On imagine alors les parents, assis dans le canapé du salon, surpris et amusés, peut-être un peu inquiets et blessés par tant d’aplomb, s’interrogeant sur les vraies raisons d’une telle requête. Il avance des arguments à ses yeux crédibles. Comme il passe le plus clair de son temps dans la maison de sa mamie adorée, pourquoi ne pas s’y installer définitivement ? C’est vrai que Germaine élève pour ainsi dire son petit-fils depuis qu’il a fait ses premiers pas. Emmanuel a dormi tant de fois chez sa grand-mère que ça ne changerait pas grand-chose finalement. Et c’est si bien ! Le matin, le garçonnet a l’habitude d’aller rejoindre Germaine dans sa chambre « pour écouter ses anecdotes de guerre et ses récits d’amitiés[1] ». Un vrai roman quotidien qui le fait voyager dans la vie de sa grand-mère. Il n’oubliera d’ailleurs jamais « l’odeur du café qu’elle allait parfois préparer dès le milieu de la nuit. Et la porte de ma chambre entrouverte dès 7 heures lorsque je n’étais pas venu encore la rejoindre, s’exclamant avec une inquiétude feinte : “Tu dors encore ?” »… Déménager n’a donc rien de curieux, pense-t-il. C’est même logique, on vous dit. « Alors, c’est d’accord, je peux aller vivre chez ma mamie ? » Non, trois fois non !
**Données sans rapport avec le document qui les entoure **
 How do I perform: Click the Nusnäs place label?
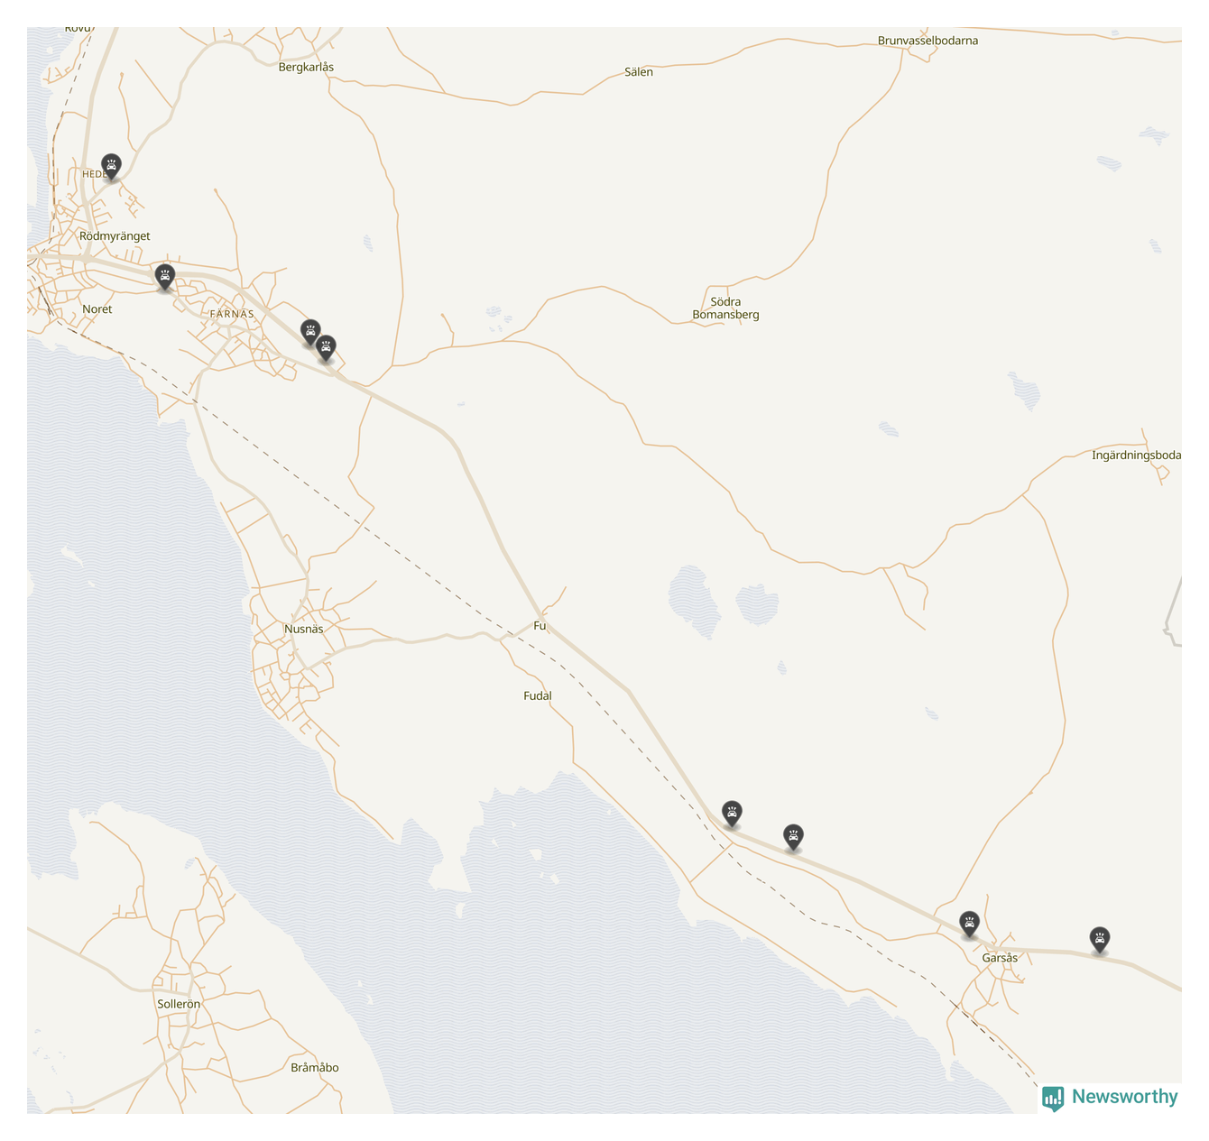[303, 629]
La plaidoirie d’Emmanuel n’aura pas convaincu Françoise et Jean-Michel qui refusent tout net. C’est le père qui a parlé. La maman ne dit rien. Souvent, quand elle s’oppose à Emmanuel, c’est par le silence. Il comprend. Chez les Macron, qui ne dit mot ne consent pas forcément. Jean-Michel peut expliquer une décision, Françoise se fait souvent comprendre avec un regard. L’affaire est close donc, mais elle marque la famille[2]. De son côté, l’enfant n’est pas traumatisé par ce refus et n’en nourrit pas d’aigreur particulière. Il ne comprend pas la décision de ses parents mais ne leur en veut pas. Leur a-t-il vraiment tout dit ? Depuis la naissance de son frère cadet Laurent, Emmanuel a le sentiment qu’il est passé au second plan. Il n’est plus la priorité, estime-t-il. Rien d’inhabituel… Ce qui lui pèse encore davantage, c’est l’absence de ses parents, très accaparés par leurs activités professionnelles. C’est vrai que son père, neurologue, agrégé de médecine, travaille énormément, comme sa mère, pédiatre, médecin-conseil de la Sécurité sociale depuis plusieurs années, qui enchaîne des journées très chargées. À Amiens, ils ont une réputation de « gros bosseurs », de professionnels sérieux, impliqués. Les temps de loisirs en famille sont donc trop rares aux yeux d’Emmanuel.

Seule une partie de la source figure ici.